• Work to complete:
[a] From the text on Bayesian brittleness, output the passage from "I’m extremely grateful" to "the mean time." word for word.
[b] Answer these questions using the text on Bayesian brittleness:
(i) By what date are readers asked to send comments for guest posts or "U-PHILS"?
(ii) In the mean-estimation example, on what interval is the unknown distribution μ† defined?
(iii) In that example, what are the minimum and maximum of the posterior value of the mean over the class of priors Π?
[c] According to the text on Bayesian brittleness, why is the sensitivity of Bayesian posterior conclusions becoming a pressing question? Answer in one to three sentences.

I’m extremely grateful to Drs. Owhadi and Scovel for replying to my request for “a plain Jane” explication of their interesting paper, “When Bayesian Inference Shatters”, and especially for permission to post it. If readers want to ponder the paper awhile and send me comments for guest posts or “U-PHILS*” (by OCT 15), let me know. Feel free to comment as usual in the mean time.
Professor of Applied and Computational Mathematics and Control and Dynamical Systems, Computing + Mathematical Sciences,
California Institute of Technology, USA
California Institute of Technology, USA
“When Bayesian Inference Shatters: A plain Jane explanation”
This is an attempt at a “plain Jane” presentation of the results discussed in the recent arxiv paper “When Bayesian Inference Shatters” located at http://arxiv.org/abs/1308.6306 with the following abstract:
“With the advent of high-performance computing, Bayesian methods are increasingly popular tools for the quantification of uncertainty throughout science and industry. Since these methods impact the making of sometimes critical decisions in increasingly complicated contexts, the sensitivity of their posterior conclusions with respect to the underlying models and prior beliefs is becoming a pressing question. We report new results suggesting that, although Bayesian methods are robust when the number of possible outcomes is finite or when only a finite number of marginals of the data-generating distribution are unknown, they are generically brittle when applied to continuous systems with finite information on the data-generating distribution. This brittleness persists beyond the discretization of continuous systems and suggests that Bayesian inference is generically ill-posed in the sense of Hadamard when applied to such systems: if closeness is defined in terms of the total variation metric or the matching of a finite system of moments, then (1) two practitioners who use arbitrarily close models and observe the same (possibly arbitrarily large amount of) data may reach diametrically opposite conclusions; and (2) any given prior and model can be slightly perturbed to achieve any desired posterior conclusions.”
Now, it is already known from classical Robust Bayesian Inference that Bayesian Inference has some robustness if the random outcomes live in a finite space or if the class of priors considered is finite-dimensional (i.e. what you know is infinite and what you do not know is finite). What we have shown is that if the random outcomes live in an approximation of a continuous space (for instance, when they are decimal numbers given to finite precision) and your class of priors is finite co-dimensional (i.e. what you know is finite and what you do not know may be infinite) then, if the data is observed at a fine enough resolution, the range of posterior values is the deterministic range of the quantity of interest, irrespective of the size of the data.
A good way to understand this is through a simple example: Assume that you want to estimate the mean Eμ†[X] of some random variable X with respect to some unknown distribution μ† on the interval [0,1] based on the observation of n i.i.d. samples, given to finite resolution δ, from the unknown distribution μ†. The Bayesian answer to that problem is to assume that μ† is the realization of some random measure distributed according to some prior π (i.e. μ ~ π) and then compute the posterior value of the mean by conditioning on the data. Now to specify the prior π you need to specify the distribution of all the moments of μ (i.e. the distribution of the infinite-dimensional vector (Eμ[X], Eμ[X2], Eμ[X3],…)). So a natural way to assess the sensitivity of the Bayesian answer with respect to the choice of prior is to specify the distribution ℚ of only a large, but finite, number of moments of μ (i.e. to specify the distribution of (Eμ[X], Eμ[X2],…, Eμ[Xk]), where k can be arbitrarily large). This defines a class of priors Π and our results show that no matter how large k is, no matter how large the number of samples n is, for any ℚ that has a positive density with respect to the uniform distribution on the first k moments, if you observe the data at a fine enough resolution, then the minimum and maximum of the posterior value of the mean over the class of priors Π are 0 and 1.

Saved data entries
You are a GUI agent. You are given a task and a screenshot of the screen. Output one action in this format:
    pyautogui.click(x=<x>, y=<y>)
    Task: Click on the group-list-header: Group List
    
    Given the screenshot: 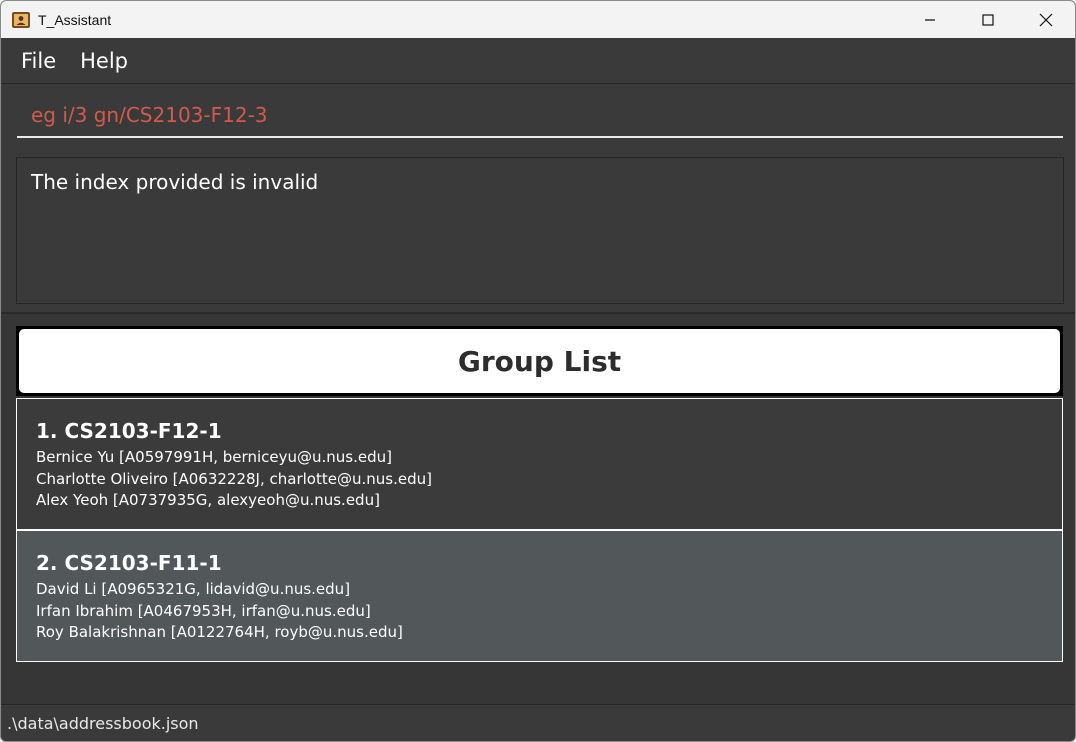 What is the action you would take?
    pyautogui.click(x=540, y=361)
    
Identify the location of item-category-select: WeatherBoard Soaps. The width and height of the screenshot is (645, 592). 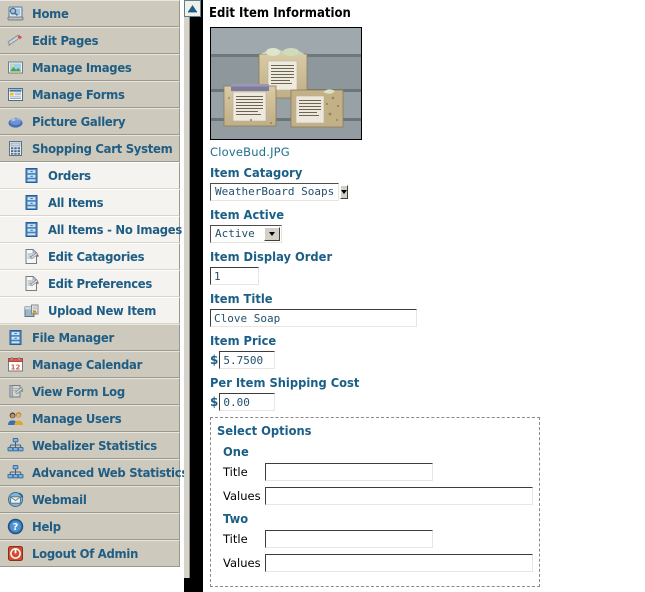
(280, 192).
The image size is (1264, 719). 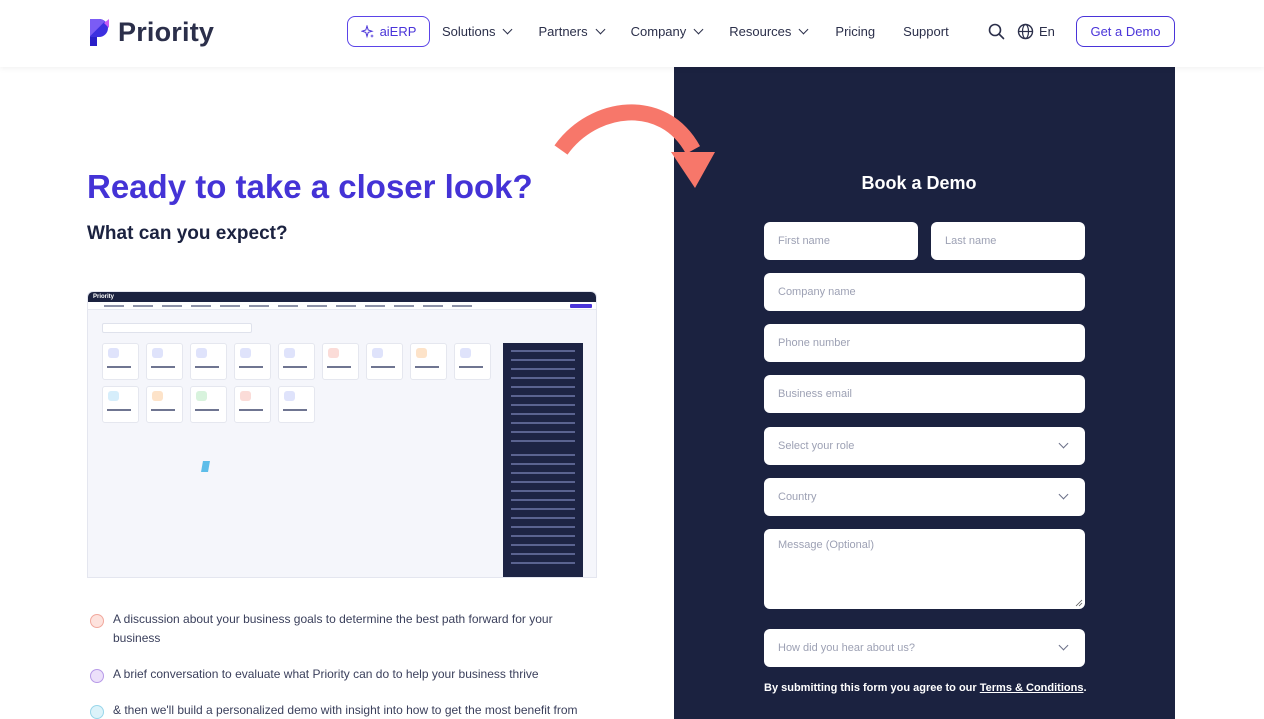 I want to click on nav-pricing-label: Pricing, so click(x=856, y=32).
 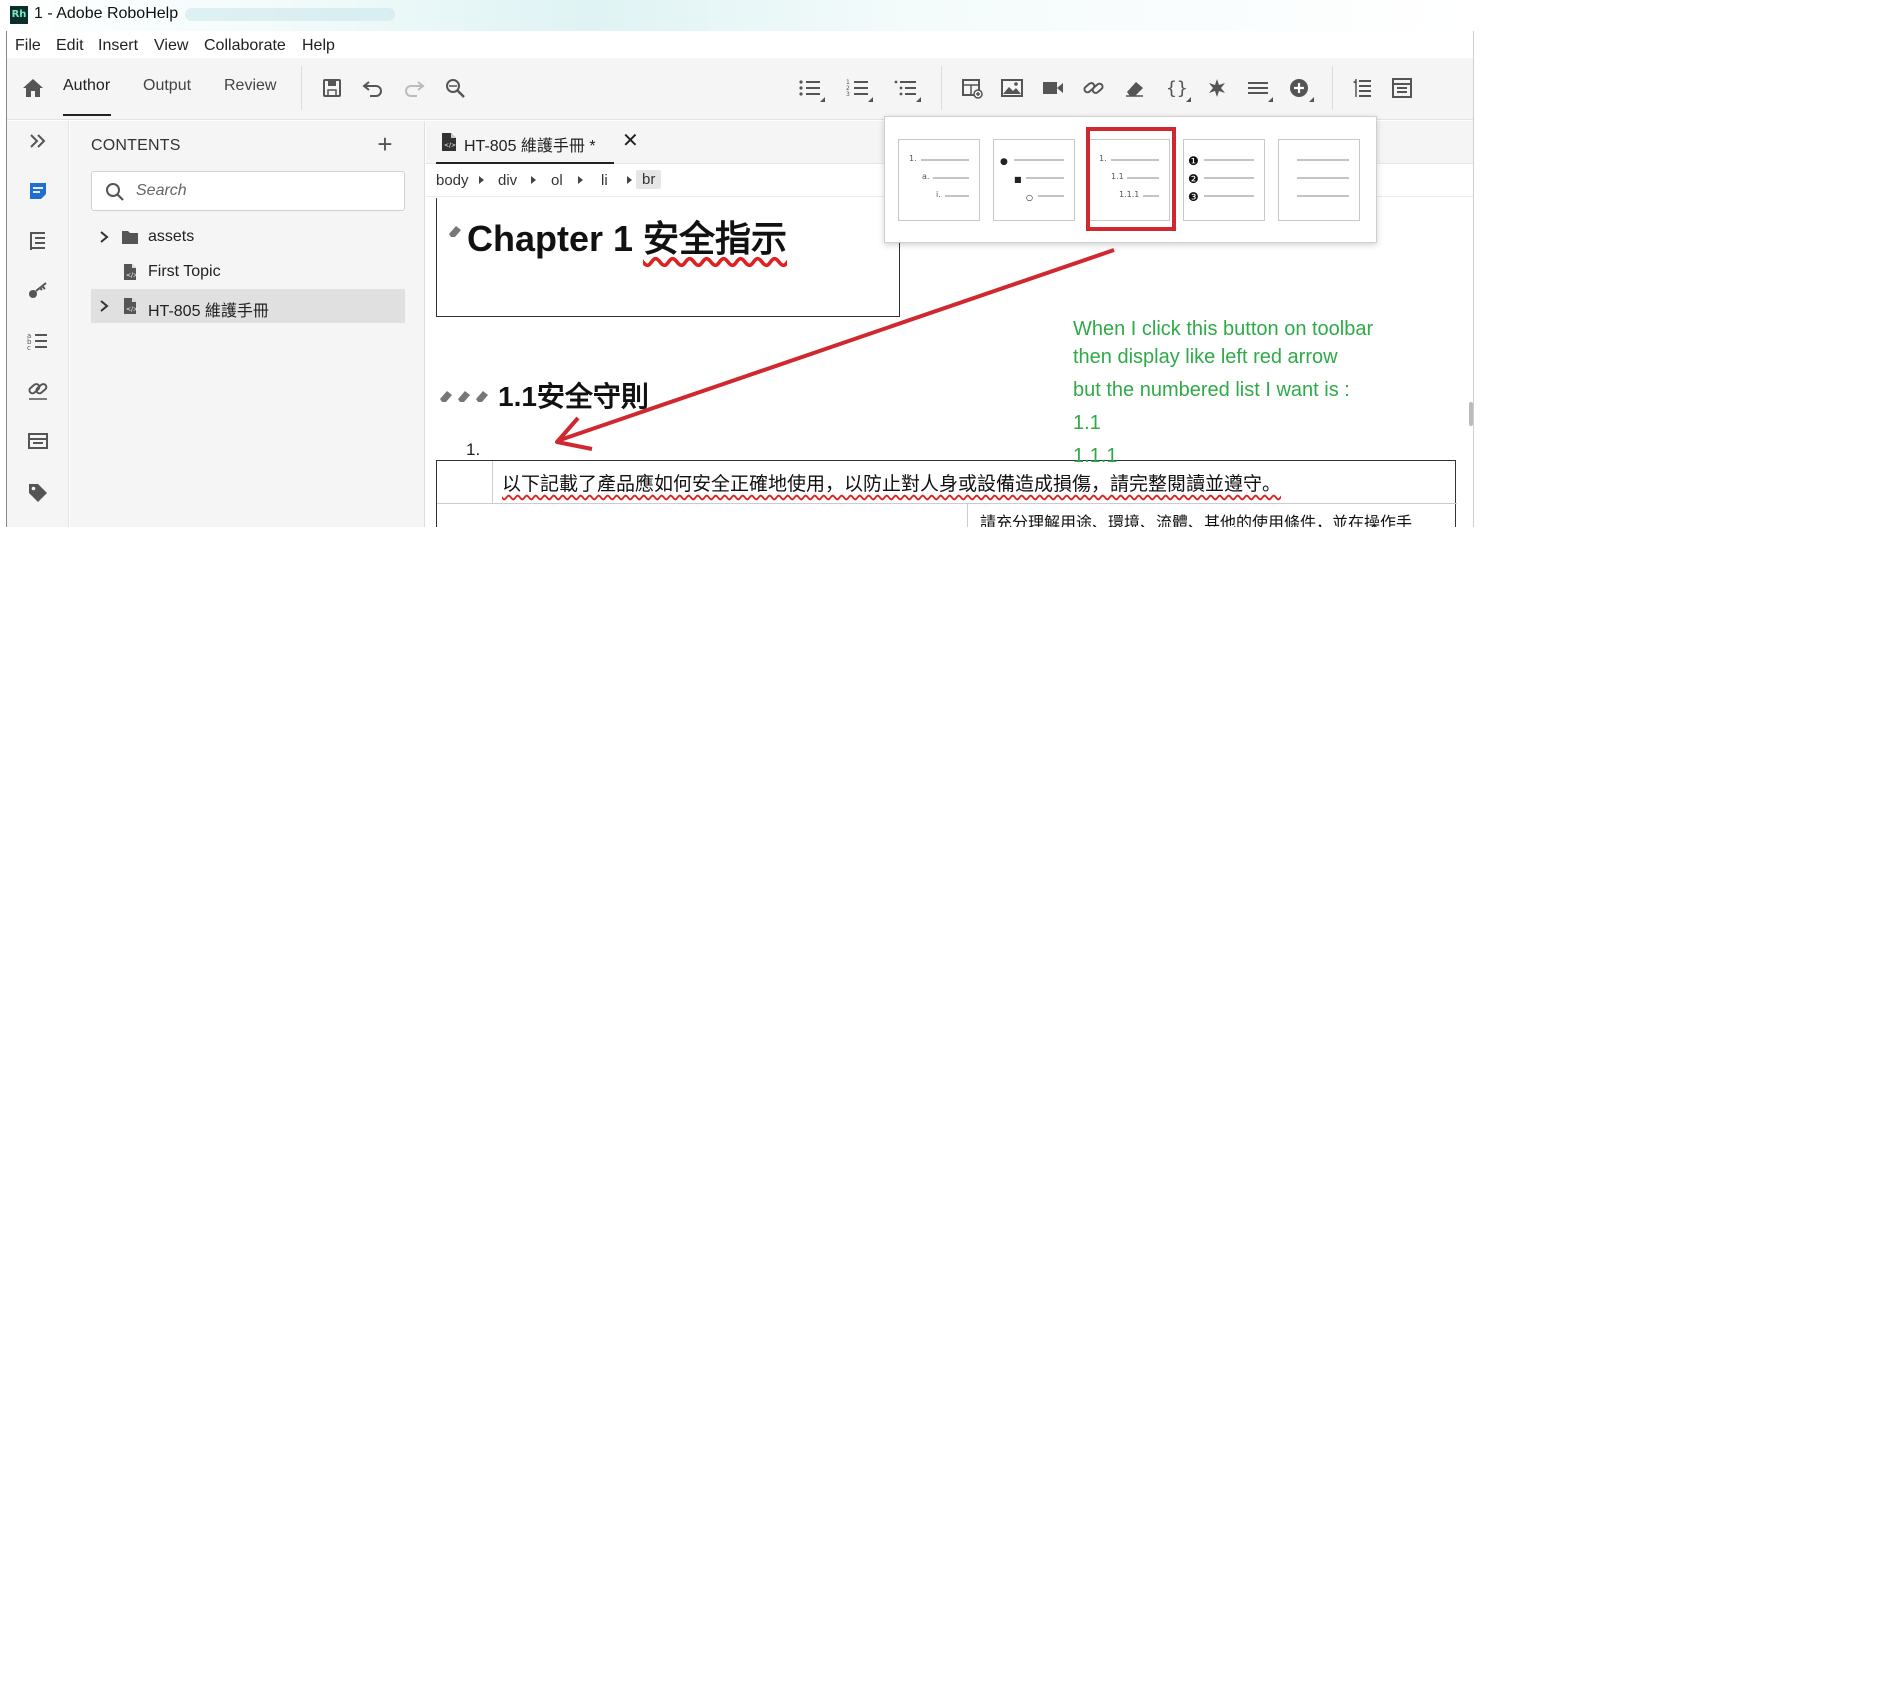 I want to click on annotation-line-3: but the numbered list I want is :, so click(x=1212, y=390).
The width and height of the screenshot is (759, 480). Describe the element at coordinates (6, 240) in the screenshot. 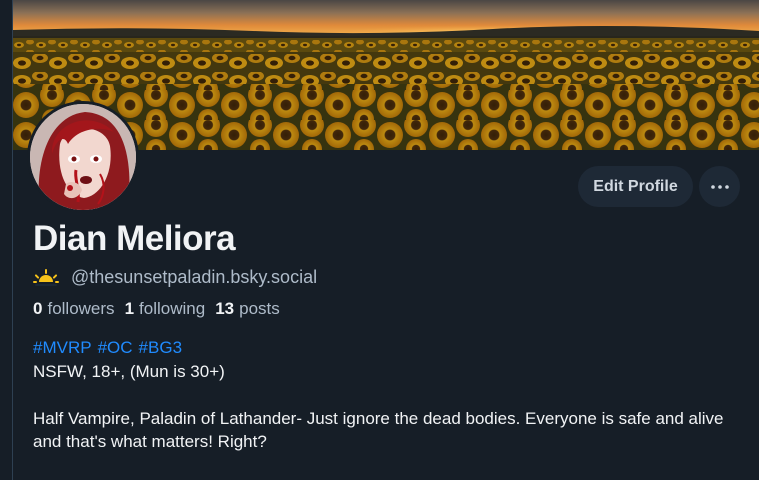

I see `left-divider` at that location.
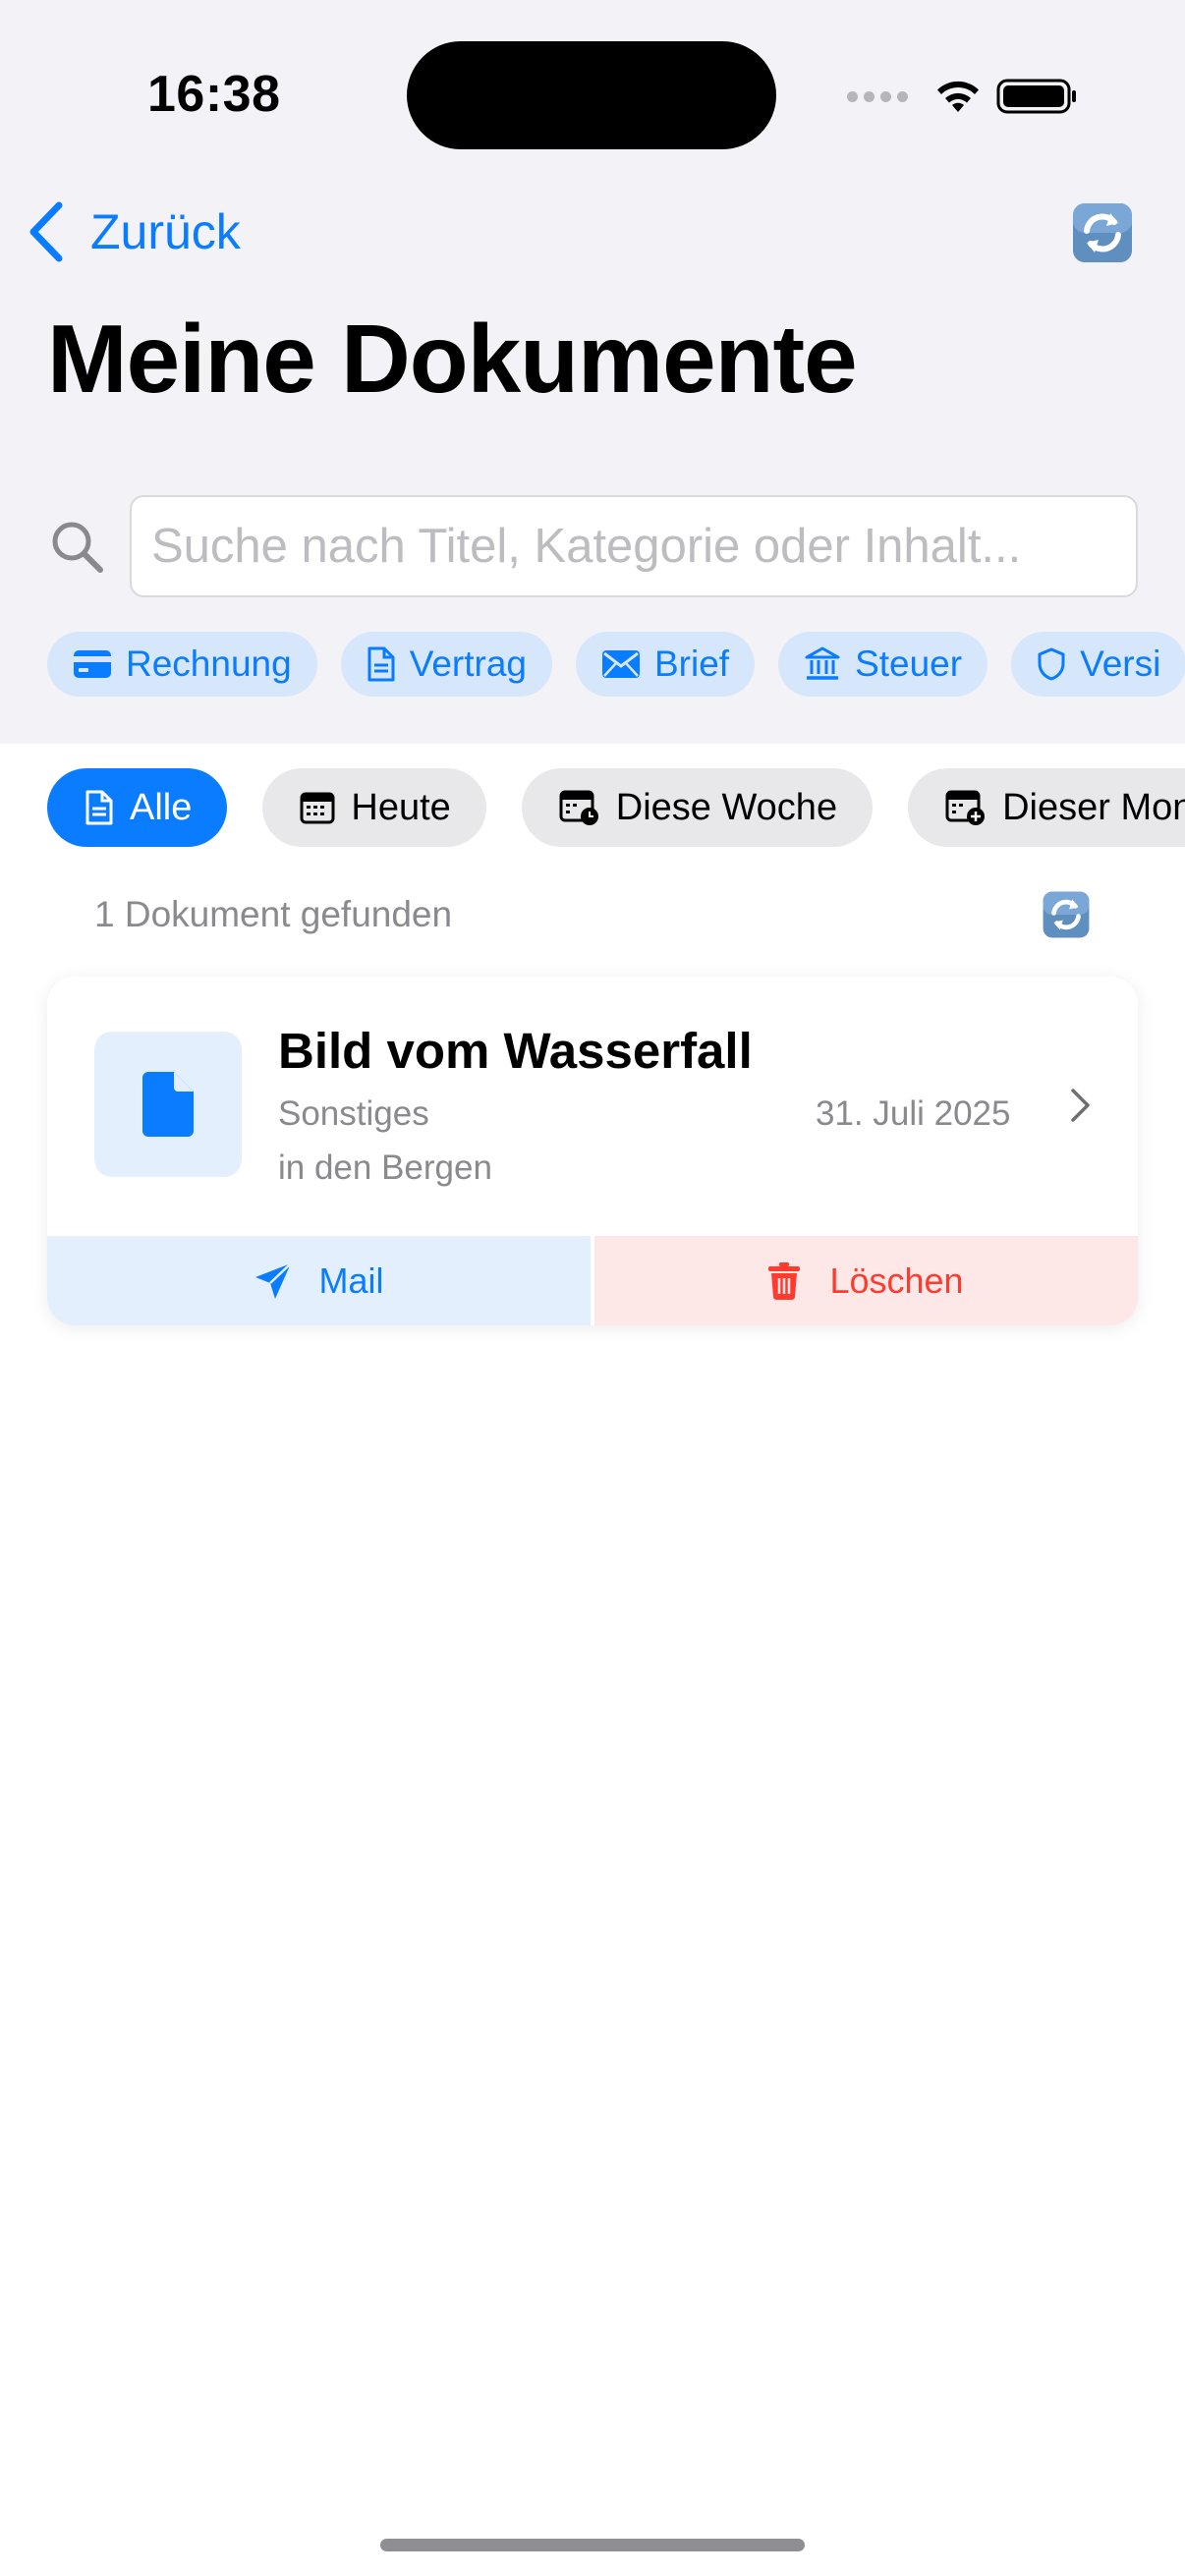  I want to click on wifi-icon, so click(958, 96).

• Solutions in order:
[a]
I’m extremely grateful to Drs. Owhadi and Scovel for replying to my request for “a plain Jane” explication of their interesting paper, “When Bayesian Inference Shatters”, and especially for permission to post it. If readers want to ponder the paper awhile and send me comments for guest posts or “U-PHILS*” (by OCT 15), let me know. Feel free to comment as usual in the mean time.

[b]
(i) October 15.
(ii) The interval [0,1].
(iii) 0 and 1.

[c] Bayesian methods now influence sometimes critical decisions in increasingly complicated contexts. For that reason, how sensitive their posterior conclusions are to the underlying models and prior beliefs has become a pressing question.